Speaking of familiar birds, we also saw several magpies. Here we call them black-billed magpies, there they are just magpies--both have the same latin name: Pica pica. Yes, I choose you.
Quite a few of the birds were out and about eating the insects we were kicking up. Above is a tree pipit that would fly off the wire and go for them.
Here is a spotted flycatcher that was also going after the insects. This bird was actually perched near a bird banding station. Some nets were out, but they were closed and tied up--easy for the birds to see and difficult or them to become trapped. The flimsy insects did get caught in them and the flycatcher took full advantage of the situation, flying down get the bugs trapped in the nets. This bird was not the brightest bulb on the tree...the next morning, one of the researchers unfurled the nets and withing moments...
The spotted flycatcher was caught in the nets and banded (or ringed as they call it over there).
As the light became too dim to photograph, all of us made our way back to the station for nourishment. I avoided tap water on this trip (and for those curious, I did not get any shots before I left, my tetnus was updated, and I opted to not get any of the Hepatitus or Typhiod vaccines). I stuck with bottled water, Fanta, beer, vodka, wine, and aquavit.
Meals were interesting, you would get something like the rice and meat dish seen above and you would think, "OK, we're near China, this is going to have an Asian flavor to it." It did not, it was quite bland and refused to make any kind of flavor statement. It was good filling food, but not a taste sensation. I would say that the one constant with all our meals was tomatoes and cucumbers. Those were served with breakfast, lunch, and dinner. Often in the form of a salad with a light dill vinagerette or as in the case of our packed lunches--just raw. Bread was also a constant--we either had very dry crusty bread or a fried dough ball...kind of like a donut without the sugar.
After dinner we sat around a bonfire with our box beer. The fire was no small feet--trees are few and far between on the Steppes, so it was made with wood from old crates or collapsing building near the station.

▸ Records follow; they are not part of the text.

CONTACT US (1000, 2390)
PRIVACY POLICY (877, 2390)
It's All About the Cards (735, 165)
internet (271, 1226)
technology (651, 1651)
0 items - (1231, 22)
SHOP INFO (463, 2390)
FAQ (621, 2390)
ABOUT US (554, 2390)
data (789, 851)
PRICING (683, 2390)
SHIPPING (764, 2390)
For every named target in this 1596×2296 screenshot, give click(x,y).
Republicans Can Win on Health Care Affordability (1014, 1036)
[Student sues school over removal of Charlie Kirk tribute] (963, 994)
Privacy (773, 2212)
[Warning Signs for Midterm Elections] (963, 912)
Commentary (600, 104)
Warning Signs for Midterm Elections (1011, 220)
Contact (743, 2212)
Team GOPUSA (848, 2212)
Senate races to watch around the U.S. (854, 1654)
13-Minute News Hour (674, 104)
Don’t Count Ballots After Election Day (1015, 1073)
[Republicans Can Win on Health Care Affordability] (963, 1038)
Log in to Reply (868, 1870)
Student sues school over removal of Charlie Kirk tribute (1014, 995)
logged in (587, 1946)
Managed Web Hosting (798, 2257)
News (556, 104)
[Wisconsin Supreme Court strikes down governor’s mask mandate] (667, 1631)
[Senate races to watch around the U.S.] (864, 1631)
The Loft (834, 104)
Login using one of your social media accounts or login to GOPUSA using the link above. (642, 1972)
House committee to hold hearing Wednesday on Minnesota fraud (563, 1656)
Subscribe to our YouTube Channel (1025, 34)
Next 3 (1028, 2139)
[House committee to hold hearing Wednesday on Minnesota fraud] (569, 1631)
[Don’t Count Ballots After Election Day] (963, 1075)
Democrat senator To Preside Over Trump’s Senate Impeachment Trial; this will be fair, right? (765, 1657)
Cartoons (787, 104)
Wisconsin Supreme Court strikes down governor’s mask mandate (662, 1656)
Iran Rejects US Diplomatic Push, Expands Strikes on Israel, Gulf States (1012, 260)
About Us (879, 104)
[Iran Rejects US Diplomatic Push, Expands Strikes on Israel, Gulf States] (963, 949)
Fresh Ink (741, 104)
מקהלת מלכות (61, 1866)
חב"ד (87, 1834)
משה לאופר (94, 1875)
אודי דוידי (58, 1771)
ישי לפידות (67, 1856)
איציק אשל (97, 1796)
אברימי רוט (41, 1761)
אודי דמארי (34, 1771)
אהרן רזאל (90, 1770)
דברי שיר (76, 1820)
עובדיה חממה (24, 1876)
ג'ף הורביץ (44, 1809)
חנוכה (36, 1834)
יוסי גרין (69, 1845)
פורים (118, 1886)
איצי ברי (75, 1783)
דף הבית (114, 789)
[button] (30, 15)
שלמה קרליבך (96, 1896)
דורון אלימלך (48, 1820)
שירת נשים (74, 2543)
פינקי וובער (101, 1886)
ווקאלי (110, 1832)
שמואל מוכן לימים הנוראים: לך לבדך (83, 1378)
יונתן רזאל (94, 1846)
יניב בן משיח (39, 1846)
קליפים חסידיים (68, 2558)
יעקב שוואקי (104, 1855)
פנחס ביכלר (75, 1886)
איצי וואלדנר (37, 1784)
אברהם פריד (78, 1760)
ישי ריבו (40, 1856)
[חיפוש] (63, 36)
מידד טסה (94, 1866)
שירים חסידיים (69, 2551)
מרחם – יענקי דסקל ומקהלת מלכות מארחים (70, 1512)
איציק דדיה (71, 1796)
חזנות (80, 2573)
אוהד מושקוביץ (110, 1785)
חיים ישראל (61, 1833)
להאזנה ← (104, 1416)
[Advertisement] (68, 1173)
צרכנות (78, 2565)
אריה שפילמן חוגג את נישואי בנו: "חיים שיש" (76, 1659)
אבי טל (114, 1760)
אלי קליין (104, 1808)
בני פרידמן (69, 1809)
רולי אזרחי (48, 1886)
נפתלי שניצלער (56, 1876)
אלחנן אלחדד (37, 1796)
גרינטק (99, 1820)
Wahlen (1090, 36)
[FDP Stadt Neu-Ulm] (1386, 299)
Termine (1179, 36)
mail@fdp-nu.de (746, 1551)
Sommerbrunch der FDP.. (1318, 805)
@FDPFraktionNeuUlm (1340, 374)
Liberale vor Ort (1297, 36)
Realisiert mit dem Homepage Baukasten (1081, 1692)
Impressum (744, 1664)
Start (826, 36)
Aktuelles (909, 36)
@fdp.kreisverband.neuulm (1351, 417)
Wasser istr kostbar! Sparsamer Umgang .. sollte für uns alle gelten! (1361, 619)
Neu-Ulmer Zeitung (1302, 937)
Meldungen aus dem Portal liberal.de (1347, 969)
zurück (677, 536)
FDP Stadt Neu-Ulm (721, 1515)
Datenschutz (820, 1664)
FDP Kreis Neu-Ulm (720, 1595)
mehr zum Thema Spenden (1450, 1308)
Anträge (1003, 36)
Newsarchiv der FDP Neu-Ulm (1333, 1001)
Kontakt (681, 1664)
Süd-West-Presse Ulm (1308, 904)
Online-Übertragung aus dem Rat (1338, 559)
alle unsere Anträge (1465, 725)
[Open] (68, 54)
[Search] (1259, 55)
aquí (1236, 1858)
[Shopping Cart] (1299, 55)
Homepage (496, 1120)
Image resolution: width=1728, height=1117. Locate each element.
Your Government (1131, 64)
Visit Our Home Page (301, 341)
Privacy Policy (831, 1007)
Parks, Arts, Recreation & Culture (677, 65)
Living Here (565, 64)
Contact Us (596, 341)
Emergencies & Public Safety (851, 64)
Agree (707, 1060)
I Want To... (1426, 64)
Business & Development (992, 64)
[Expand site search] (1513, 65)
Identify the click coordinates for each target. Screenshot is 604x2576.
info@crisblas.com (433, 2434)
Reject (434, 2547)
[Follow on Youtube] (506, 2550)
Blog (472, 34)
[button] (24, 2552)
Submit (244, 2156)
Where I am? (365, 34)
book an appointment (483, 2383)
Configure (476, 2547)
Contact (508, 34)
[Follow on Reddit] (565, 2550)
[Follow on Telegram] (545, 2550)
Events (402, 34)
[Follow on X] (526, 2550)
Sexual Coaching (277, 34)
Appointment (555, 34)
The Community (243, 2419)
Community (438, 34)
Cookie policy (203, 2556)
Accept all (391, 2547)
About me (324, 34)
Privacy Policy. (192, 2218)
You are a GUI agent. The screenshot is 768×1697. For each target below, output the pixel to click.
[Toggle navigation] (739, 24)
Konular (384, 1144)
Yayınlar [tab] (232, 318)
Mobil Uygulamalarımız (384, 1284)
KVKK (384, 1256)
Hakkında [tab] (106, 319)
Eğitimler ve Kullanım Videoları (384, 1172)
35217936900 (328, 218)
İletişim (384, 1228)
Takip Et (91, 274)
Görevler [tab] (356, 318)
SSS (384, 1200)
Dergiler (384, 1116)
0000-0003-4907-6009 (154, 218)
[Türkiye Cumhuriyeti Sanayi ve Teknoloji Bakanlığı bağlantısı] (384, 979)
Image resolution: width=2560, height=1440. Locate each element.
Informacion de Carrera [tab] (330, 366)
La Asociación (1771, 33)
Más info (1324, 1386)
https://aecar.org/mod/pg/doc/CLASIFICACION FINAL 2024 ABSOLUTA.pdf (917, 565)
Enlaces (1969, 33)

We were treated to the music styling of a young woman not only dressed in traditional costume, but also played a small guitar of Kazak folk tunes. It started with her and later her father played a few tunes on the instrument. The small guitar looking instrument only had two strings, but both players got incredible harmonies out of it. I caught a little on my camera--and do listen, it's incredible for how simple and instrument it looks:
A lovely way to end a day of amazing birding and it was exciting to know that more adventures awaited us.